The company plans to begin enrollment for the 50-patient clinical study in 2Q21 at two U.S. centers. Study participants will receive ReVivo Medical’s next-generation anterior cervical plate design and interbody cages used in anterior cervical discectomy and fusion.
“Our cervical plate and cage implants are designed to improve bone formation and achieve a superior rate and quality of fusion as compared to the commonly used devices of today,” said Eric Ledet, PhD., Chief Science Officer. “Additionally, the designs of our implants incorporate unique features that are intended to make them easier for the surgeon to use.”
Seed round funding, closed in 1Q20, will help support initial stages of the trial.
Back in January ReVivo Medical closed on a private equity offering, raising over $550,000.

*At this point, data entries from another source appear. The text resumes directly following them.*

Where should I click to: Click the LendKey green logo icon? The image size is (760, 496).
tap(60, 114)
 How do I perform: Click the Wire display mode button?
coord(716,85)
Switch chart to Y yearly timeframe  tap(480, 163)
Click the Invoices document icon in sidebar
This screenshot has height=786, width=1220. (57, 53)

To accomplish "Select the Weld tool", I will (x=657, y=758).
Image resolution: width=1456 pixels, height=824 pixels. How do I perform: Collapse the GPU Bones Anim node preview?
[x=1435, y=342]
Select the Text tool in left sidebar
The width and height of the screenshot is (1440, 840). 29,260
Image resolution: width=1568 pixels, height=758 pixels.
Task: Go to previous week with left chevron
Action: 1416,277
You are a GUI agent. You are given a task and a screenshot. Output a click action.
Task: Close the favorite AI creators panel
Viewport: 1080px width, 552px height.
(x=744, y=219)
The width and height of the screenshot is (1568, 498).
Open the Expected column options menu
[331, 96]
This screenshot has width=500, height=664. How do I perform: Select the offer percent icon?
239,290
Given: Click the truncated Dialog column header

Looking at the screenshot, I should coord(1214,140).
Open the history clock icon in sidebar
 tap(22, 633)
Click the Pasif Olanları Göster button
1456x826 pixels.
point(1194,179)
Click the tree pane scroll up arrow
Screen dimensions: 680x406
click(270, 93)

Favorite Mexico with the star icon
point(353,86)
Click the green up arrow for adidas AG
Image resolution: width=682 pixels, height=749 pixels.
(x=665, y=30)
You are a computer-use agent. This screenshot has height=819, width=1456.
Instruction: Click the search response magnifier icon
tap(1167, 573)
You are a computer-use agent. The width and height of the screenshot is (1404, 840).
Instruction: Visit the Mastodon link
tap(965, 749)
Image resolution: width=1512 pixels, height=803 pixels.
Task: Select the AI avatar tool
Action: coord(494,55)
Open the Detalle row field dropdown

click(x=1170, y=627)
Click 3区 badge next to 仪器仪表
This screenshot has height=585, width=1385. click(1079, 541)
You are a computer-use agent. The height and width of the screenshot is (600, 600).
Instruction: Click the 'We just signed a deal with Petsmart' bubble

Gary Mittleman, President and CEO, said, “Obtaining FDA market clearance for our flagship devices is our next hurdle. Although less than we were targeting to raise, this financing will enable us to kick off the early stages of a clinical trial, essential for this clearance.”
“Our goal at ReVivo Medical is to invent and bring to market medical devices that will improve patient outcomes and reduce healthcare costs.” says Gary Mittleman, President and CEO “Obtaining FDA market clearance is our next hurdle.”